In a silver Volkswagen, a man in a red T-shirt and shorts was asleep in the front passenger seat. He was from the State Security Bureau and he was on his lunch break. Sprawled across the back seat of a taxi parked next to it, a fifth member of Beijing's Finest was having his own post-prandial Sunday snooze. We decided not to wake them.
Working in shifts 24 hours on and 24 hours off, hence the slightly less than razor-sharp turnout, these men and their alternates have been Li's inseparable new friends since the week before the Olympics. The taxi, driven by one of the sleeping policemen, is his own personal transport for the duration of the Games. "They said: 'You can go anywhere you like but you have to go in our car with us driving it,'" he says. "They took me in a police car at first, but it wasn't good to arrive at the office in one of those. I managed to persuade them to get the taxi."

--- Tasks to carry out ---
1. Copy the Beijing Olympics article out again, everything from "In a silver" down to "to wake them.", but change "silver Volkswagen" to "black sedan".
2. Write what comes next in the Beijing Olympics article, picking up after its last sentence.

--- Provided material ---
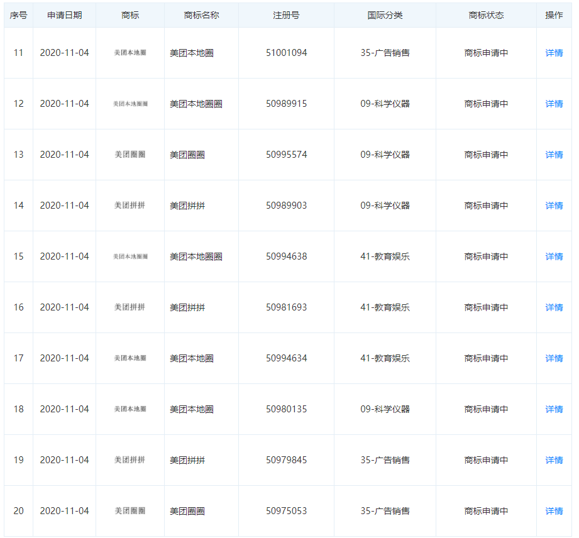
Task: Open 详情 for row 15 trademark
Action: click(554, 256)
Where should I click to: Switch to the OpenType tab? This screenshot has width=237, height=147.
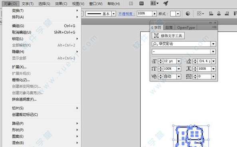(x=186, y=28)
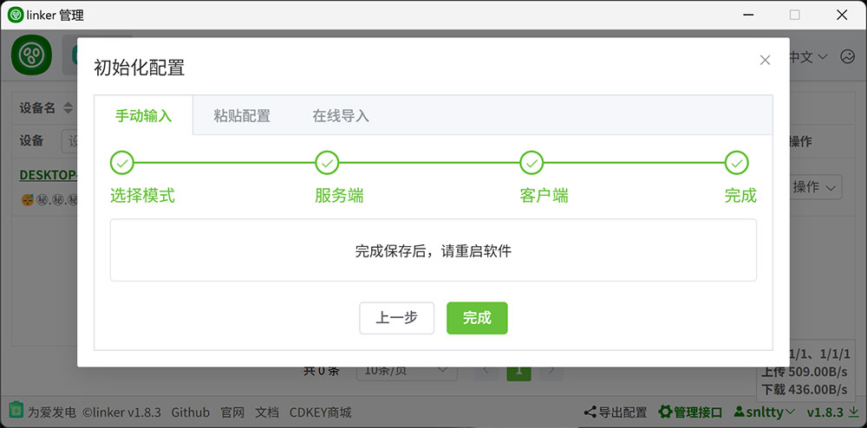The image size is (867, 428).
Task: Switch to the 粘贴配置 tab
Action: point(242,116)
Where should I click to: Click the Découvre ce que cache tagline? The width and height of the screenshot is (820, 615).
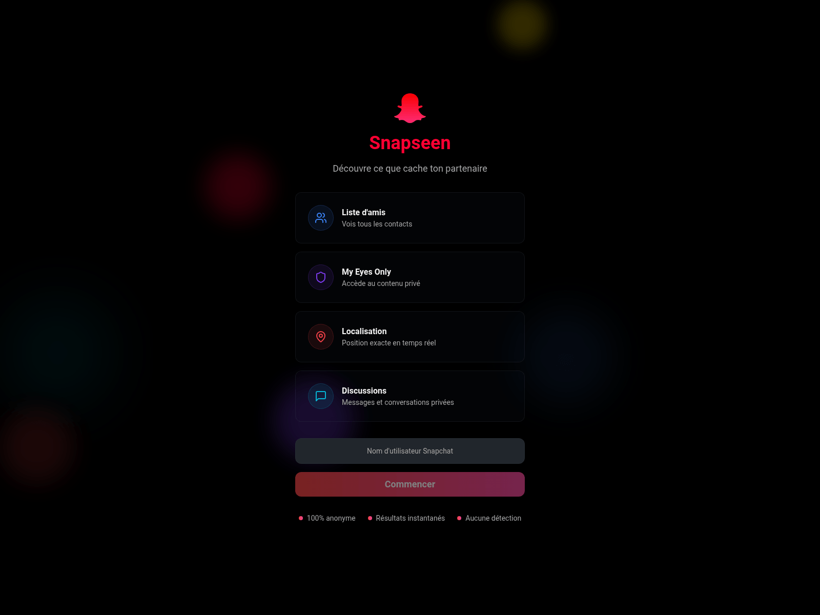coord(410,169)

==

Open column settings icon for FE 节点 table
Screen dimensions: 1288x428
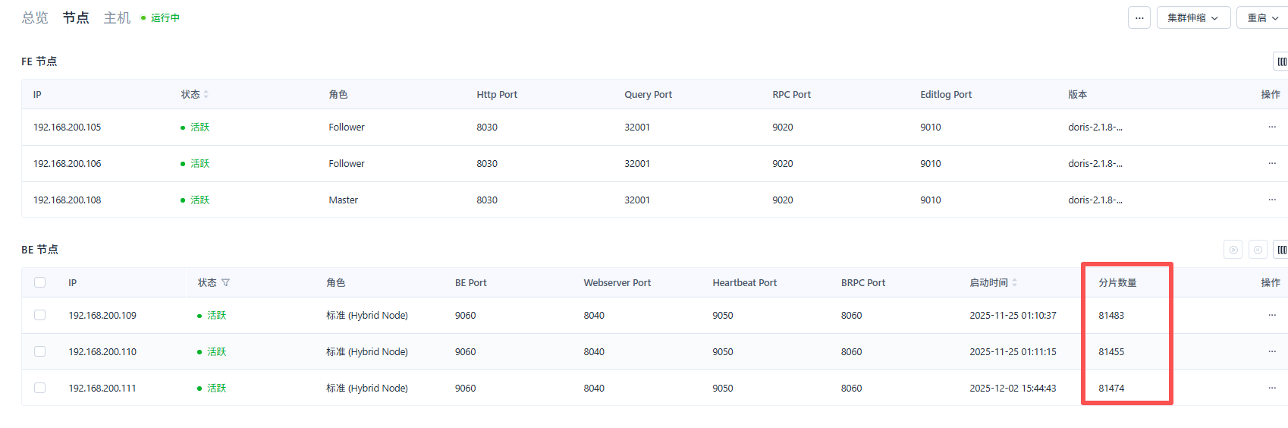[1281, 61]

* * *

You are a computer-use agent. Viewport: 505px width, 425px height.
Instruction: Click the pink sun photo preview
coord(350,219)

--- Written answers ---
1.
In a black sedan, a man in a red T-shirt and shorts was asleep in the front passenger seat. He was from the State Security Bureau and he was on his lunch break. Sprawled across the back seat of a taxi parked next to it, a fifth member of Beijing's Finest was having his own post-prandial Sunday snooze. We decided not to wake them.

2.
Li Heping is a lawyer and persuasion is his business. To the great displeasure of the authorities, he branched out from his safe practice in intellectual property to start representing environmentalists, political dissidents and members of the banned religious sect, Falun Gong, on the still rather rare occasions when the state brings them to court. "I am interested in the sensitive cases because there are principles involved," he says.
Mr Li, a small, dapper figure in a white linen shirt and chinos, is not supposed to be in Beijing at all this week. On 29 September last year, two days before China's national day, he was abducted as he left his city-centre office, hooded and bundled into a car without a licence plate. "I thought: 'Now it has finally happened. I'm in their hands now. Anything can happen.'"
What happened was that he was driven to an underground cell, stripped naked and systematically beaten by a group of about eight men. "It was a room about 10 feet by six," he says. "They were wearing civilian clothes. The only piece of furniture was a table with a rubber truncheon on it. At first they used a bottle full of mineral water to hit me over the face. Then they picked up the truncheon and used that. Then they gave me electric shocks on my private parts."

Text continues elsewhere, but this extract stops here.